For research subject to the GDPR, consent must include elements that comply with both the GDPR and the Common Rule. The GDPR specifies that consent must be freely given, specific, informed, and unambiguous. Additionally, each subject must be advised that they may withdraw their consent at any time and the withdrawal of consent must be as easy as giving consent. Consent forms must contain the following information:

  • Identity of the Principal Investigator;
  • The purpose of data collection;
  • The types of data collected, including a list of any special categories:
    • Racial or ethnic origin;
    • Political opinions;
    • Religious or philosophical beliefs;
    • Trade union membership;
    • Processing of genetic data;
    • Biometric data for the purposes of unique identification;
    • Health data; and/or
    • Sexual orientation or sex life information;
  • The right to withdraw from the research and the method for withdrawal;
  • Who will have access to the data;
  • Information regarding automated processing of data for decision making about the individual, including profiling;
  • Information regarding data security, including storage and transfer of data;
  • How long data will be stored;
  • Whether and under what conditions data may be used for future research, either related or unrelated to the purpose of the current study.
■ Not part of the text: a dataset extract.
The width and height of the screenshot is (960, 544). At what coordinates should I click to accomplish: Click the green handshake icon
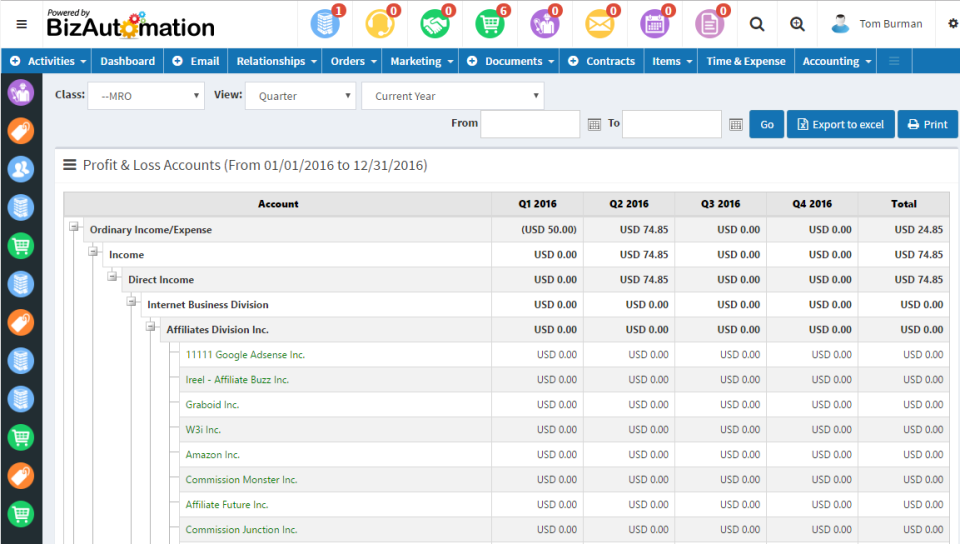434,23
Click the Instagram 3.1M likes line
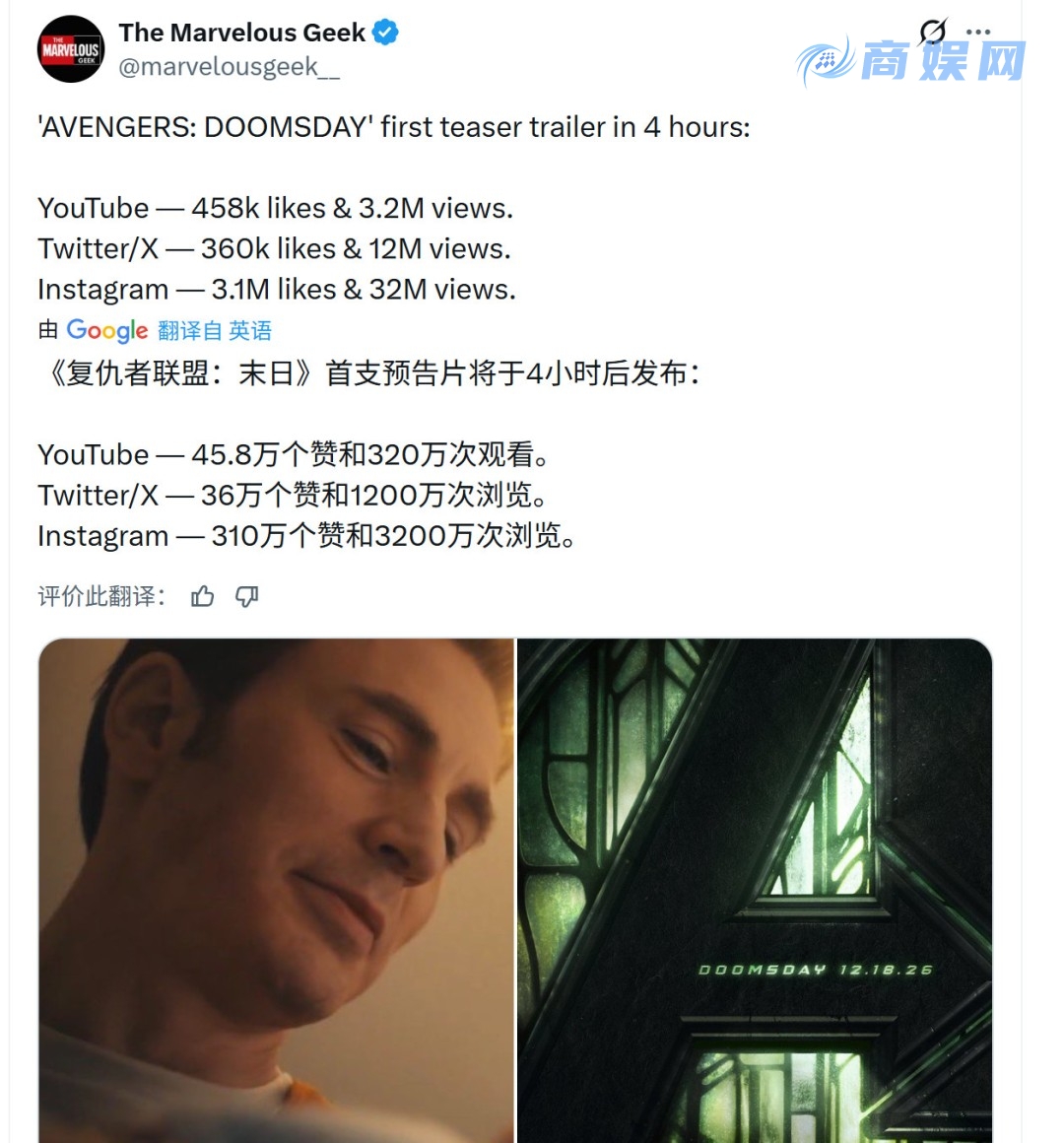The height and width of the screenshot is (1143, 1064). pos(277,290)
Note: Since these regulatory requirements are new, the above information is subject to change and will be updated as we receive formal guidance and best practices.

Compilation of International Policies Provided by the Office of Human Research Protections (OHRP)

The International Compilation of Human Subject Research Protections is prepared by the Office for Human Research Protections (OHRP) of the U.S. Department of Health and Human Services. The Compilation, which is updated annually, is a listing of more than 1,000 laws, regulations, and guidelines on human subjects protections in 101 countries and from several international organizations. It is designed for use by IRBs, researchers, sponsors, and others involved in human subjects research around the world.

The Compilation includes laws, regulations and guidelines which are classified into six (6) categories: General, Drugs and Devices, Privacy/Data Protections, Human Biological Materials, Genetic Issues, Embryos, Stem Cells, and Cloning. In addition, standards regarding Device Research which were identified in more than 40 countries are also included.

Although the Compilation contains information of a legal nature, it was developed for informational purposes only. The Office of Human Research Protections (OHRP) reminds investigators who are about to engage in research outside the United States that the information provided does not constitute legal advice or opinions as to the current operative laws, regulations, or guidelines of any jurisdiction.

In addition, because new laws, regulations, and guidelines are issued on a continuing basis, this Compilation is not an exhaustive source of all current applicable laws, regulations, and guidelines relating to international human subject research protections. While reasonable efforts have been made to assure the accuracy and completeness of the information provided, researchers and other individuals should check with local authorities and/or research ethics committees before starting research activities.